> **THE TASK**
Retype the listing that follows, leaving nothing out.

> **INPUT DATA**
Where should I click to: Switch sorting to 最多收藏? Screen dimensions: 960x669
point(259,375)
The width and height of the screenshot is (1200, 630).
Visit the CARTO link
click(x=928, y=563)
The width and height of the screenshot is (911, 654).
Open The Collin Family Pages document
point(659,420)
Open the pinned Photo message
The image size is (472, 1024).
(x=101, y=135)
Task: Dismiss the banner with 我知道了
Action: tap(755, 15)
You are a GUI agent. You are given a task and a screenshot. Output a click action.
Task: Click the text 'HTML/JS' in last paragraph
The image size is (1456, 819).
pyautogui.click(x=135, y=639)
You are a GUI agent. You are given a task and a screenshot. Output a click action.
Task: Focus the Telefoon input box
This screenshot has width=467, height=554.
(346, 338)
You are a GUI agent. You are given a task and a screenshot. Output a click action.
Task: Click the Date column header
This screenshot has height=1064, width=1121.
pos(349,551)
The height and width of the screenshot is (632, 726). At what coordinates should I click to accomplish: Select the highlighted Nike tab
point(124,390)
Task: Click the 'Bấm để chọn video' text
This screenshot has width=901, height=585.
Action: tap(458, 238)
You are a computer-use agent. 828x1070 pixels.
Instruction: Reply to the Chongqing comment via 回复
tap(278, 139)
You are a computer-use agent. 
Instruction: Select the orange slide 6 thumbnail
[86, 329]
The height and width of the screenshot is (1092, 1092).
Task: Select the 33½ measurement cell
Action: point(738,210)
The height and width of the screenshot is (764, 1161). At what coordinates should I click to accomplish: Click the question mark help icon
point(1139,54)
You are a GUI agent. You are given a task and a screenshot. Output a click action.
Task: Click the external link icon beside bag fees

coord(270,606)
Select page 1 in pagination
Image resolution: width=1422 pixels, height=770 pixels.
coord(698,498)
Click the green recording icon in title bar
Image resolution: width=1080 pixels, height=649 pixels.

> **RESULT OF THE TASK**
Where should I click to: Switch sorting to 最多收藏? Screen dimensions: 960x669
point(259,375)
The width and height of the screenshot is (1200, 630).
Visit the CARTO link
click(x=928, y=563)
The width and height of the screenshot is (911, 654).
Open The Collin Family Pages document
point(659,420)
Open the pinned Photo message
The image size is (472, 1024).
(x=101, y=135)
Task: Dismiss the banner with 我知道了
Action: tap(755, 15)
You are a GUI agent. You are given a task and a screenshot. Output a click action.
Task: Click the text 'HTML/JS' in last paragraph
The image size is (1456, 819).
pyautogui.click(x=135, y=639)
You are a GUI agent. You are given a task and a screenshot. Output a click action.
Task: Focus the Telefoon input box
This screenshot has width=467, height=554.
(346, 338)
You are a GUI agent. You are given a task and a screenshot. Output a click action.
Task: Click the Date column header
This screenshot has height=1064, width=1121.
pos(349,551)
The height and width of the screenshot is (632, 726). At what coordinates should I click to accomplish: Select the highlighted Nike tab
point(124,390)
Task: Click the 'Bấm để chọn video' text
This screenshot has width=901, height=585.
Action: tap(458, 238)
You are a computer-use agent. 828x1070 pixels.
Instruction: Reply to the Chongqing comment via 回复
tap(278, 139)
You are a computer-use agent. 
Instruction: Select the orange slide 6 thumbnail
[86, 329]
The height and width of the screenshot is (1092, 1092).
Task: Select the 33½ measurement cell
Action: point(738,210)
The height and width of the screenshot is (764, 1161). At what coordinates should I click to accomplish: Click the question mark help icon
point(1139,54)
You are a GUI agent. You are given a task and a screenshot. Output a click action.
Task: Click the external link icon beside bag fees

coord(270,606)
Select page 1 in pagination
Image resolution: width=1422 pixels, height=770 pixels.
coord(698,498)
Click the green recording icon in title bar
Image resolution: width=1080 pixels, height=649 pixels.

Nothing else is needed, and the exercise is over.